Question

I have the following global action filter:

public class AddWidgetsAttribute : ActionFilterAttribute {
    private ISession _session;
    public ISession Session {
        get {
            if (_session == null)
                _session = DependencyResolver.Current.GetService<ISession>();
            return _session;
        }
    }

    public override void OnActionExecuting(ActionExecutingContext filterContext) {
        filterContext.Controller.ViewBag.Widgets = Session.Query<Widget>().ToList();
    }
}

Here's the code which adds the filter in the Application_Start event:

GlobalFilters.Filters.Add(new AddWidgetsAttribute());

This works fine on the first request but then it throws an error telling me the session is closed. If I change the Session property to the following:

public ISession Session {
    get { return DependencyResolver.Current.GetService<ISession>(); }
}

It works fine but it seems like abit of a hack. Is there a nice way to inject the dependency within global action filters?

I'd appreciate the help.
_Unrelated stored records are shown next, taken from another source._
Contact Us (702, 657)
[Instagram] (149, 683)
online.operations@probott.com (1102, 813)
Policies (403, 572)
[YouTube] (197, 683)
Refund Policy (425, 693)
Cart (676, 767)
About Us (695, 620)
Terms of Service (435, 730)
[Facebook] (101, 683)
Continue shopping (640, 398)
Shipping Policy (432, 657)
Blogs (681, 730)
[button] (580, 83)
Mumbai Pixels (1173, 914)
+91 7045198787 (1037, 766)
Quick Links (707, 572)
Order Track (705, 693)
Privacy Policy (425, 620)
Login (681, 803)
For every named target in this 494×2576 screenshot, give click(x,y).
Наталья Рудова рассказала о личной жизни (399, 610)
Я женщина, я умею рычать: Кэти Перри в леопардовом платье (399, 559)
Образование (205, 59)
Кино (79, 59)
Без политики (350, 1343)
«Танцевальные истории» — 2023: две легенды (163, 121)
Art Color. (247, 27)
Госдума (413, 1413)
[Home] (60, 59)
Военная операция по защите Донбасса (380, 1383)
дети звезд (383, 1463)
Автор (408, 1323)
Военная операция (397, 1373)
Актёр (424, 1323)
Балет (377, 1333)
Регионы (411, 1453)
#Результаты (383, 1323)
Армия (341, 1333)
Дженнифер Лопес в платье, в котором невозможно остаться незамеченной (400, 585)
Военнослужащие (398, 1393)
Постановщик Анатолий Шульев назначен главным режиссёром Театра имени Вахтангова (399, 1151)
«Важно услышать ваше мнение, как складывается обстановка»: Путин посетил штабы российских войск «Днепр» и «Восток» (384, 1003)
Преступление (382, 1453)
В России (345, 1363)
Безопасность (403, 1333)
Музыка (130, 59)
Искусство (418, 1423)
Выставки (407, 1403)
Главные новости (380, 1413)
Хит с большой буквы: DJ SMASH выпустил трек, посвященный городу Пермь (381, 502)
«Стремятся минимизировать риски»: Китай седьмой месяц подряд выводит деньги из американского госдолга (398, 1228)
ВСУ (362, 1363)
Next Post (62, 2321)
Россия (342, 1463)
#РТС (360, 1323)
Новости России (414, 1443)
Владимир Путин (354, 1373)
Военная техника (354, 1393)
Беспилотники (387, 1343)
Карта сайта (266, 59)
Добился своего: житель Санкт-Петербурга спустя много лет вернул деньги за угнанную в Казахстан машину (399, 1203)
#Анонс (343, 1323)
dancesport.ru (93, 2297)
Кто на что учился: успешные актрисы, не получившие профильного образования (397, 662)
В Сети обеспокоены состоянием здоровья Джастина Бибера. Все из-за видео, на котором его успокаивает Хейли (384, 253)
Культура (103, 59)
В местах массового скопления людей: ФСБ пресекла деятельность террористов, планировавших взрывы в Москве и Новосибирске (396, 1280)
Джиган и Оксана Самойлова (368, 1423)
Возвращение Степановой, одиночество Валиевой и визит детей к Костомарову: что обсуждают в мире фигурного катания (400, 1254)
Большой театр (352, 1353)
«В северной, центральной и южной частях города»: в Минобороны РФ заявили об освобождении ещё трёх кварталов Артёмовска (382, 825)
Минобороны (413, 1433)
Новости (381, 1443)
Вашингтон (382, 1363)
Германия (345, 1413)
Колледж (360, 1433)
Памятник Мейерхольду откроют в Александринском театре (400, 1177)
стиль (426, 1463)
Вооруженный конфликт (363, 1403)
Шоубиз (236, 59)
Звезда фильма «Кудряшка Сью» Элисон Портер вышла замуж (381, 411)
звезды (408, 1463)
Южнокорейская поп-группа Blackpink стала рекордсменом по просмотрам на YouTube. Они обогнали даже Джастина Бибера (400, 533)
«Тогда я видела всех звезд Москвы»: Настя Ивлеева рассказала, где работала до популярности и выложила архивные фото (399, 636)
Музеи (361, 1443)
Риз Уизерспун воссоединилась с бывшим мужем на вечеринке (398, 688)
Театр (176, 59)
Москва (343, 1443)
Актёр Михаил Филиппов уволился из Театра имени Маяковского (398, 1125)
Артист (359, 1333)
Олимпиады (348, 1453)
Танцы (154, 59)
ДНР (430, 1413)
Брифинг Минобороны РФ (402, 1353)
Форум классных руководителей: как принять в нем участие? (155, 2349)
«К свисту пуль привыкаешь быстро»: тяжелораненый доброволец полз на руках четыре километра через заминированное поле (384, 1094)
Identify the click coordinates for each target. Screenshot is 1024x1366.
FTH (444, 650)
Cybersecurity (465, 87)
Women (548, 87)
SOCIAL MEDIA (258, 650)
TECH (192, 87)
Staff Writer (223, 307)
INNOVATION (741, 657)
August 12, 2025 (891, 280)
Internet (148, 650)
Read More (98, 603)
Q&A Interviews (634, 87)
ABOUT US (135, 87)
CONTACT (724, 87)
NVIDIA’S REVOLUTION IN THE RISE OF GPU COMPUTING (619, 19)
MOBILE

Thanks

Was it helpful?

Solution

There is no problem doing this, but, keep in your mind, if you instance a global filter, it will add a single instance into your application. So, your code check if the _session object is not null and instance it, but, when you close the session you still have the reference on the global filter, because it is a single instance, and worst, the session is closed. So, the next access will get a non null object and closed session.

I would keep the DependencyResolver to give me the instance of the session everytime, because you are controlling it in another level (I want to understand you are doing a session per request).

public ISession Session 
{
   get 
   {
      return DependencyResolver.Current.GetService<ISession>();
   }
}

And the asp.net mvc will get the right instance every request.